▶ _What to work on_
Rewrite the material below, changing each "Identify the location of" to "Give the position of" and keeping everything else the same.

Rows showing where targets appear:
####

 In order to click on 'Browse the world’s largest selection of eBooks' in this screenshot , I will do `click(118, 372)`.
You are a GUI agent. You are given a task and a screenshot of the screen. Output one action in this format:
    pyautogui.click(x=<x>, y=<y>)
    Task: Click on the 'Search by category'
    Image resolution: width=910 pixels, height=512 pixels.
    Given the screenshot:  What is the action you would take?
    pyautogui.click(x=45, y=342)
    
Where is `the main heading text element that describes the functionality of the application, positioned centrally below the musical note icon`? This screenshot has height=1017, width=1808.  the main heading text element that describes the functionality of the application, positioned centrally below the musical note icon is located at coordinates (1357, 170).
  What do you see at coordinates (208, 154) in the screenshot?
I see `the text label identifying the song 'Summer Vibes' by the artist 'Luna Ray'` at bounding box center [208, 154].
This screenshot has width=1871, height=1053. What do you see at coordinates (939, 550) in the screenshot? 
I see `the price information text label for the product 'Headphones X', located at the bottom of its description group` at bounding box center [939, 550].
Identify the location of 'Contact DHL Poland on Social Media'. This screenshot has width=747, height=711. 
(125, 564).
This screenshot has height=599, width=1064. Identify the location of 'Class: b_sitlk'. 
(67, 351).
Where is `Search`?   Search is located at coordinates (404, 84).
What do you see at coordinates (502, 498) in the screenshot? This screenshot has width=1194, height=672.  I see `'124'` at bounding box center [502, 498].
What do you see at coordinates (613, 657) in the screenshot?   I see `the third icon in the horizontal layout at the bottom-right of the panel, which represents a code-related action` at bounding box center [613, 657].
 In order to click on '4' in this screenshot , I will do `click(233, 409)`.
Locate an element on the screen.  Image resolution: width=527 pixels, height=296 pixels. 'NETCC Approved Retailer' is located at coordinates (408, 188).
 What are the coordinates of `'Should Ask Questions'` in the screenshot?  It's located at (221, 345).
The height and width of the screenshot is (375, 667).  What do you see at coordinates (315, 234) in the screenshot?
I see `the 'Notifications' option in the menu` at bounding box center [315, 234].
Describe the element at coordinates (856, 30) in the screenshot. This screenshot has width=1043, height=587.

####

▶ _Problem solution_
 In order to click on 'Browse the world’s largest selection of eBooks' in this screenshot , I will do `click(118, 372)`.
You are a GUI agent. You are given a task and a screenshot of the screen. Output one action in this format:
    pyautogui.click(x=<x>, y=<y>)
    Task: Click on the 'Search by category'
    Image resolution: width=910 pixels, height=512 pixels.
    Given the screenshot:  What is the action you would take?
    pyautogui.click(x=45, y=342)
    
Where is `the main heading text element that describes the functionality of the application, positioned centrally below the musical note icon`? This screenshot has height=1017, width=1808.  the main heading text element that describes the functionality of the application, positioned centrally below the musical note icon is located at coordinates (1357, 170).
  What do you see at coordinates (208, 154) in the screenshot?
I see `the text label identifying the song 'Summer Vibes' by the artist 'Luna Ray'` at bounding box center [208, 154].
This screenshot has width=1871, height=1053. What do you see at coordinates (939, 550) in the screenshot? 
I see `the price information text label for the product 'Headphones X', located at the bottom of its description group` at bounding box center [939, 550].
Give the position of 'Contact DHL Poland on Social Media'. This screenshot has width=747, height=711. 
(125, 564).
This screenshot has height=599, width=1064. Give the position of 'Class: b_sitlk'. 
(67, 351).
Where is `Search`?   Search is located at coordinates (404, 84).
What do you see at coordinates (502, 498) in the screenshot? This screenshot has width=1194, height=672.  I see `'124'` at bounding box center [502, 498].
What do you see at coordinates (613, 657) in the screenshot?   I see `the third icon in the horizontal layout at the bottom-right of the panel, which represents a code-related action` at bounding box center [613, 657].
 In order to click on '4' in this screenshot , I will do `click(233, 409)`.
Locate an element on the screen.  Image resolution: width=527 pixels, height=296 pixels. 'NETCC Approved Retailer' is located at coordinates (408, 188).
 What are the coordinates of `'Should Ask Questions'` in the screenshot?  It's located at (221, 345).
The height and width of the screenshot is (375, 667).  What do you see at coordinates (315, 234) in the screenshot?
I see `the 'Notifications' option in the menu` at bounding box center [315, 234].
Describe the element at coordinates (856, 30) in the screenshot. This screenshot has width=1043, height=587.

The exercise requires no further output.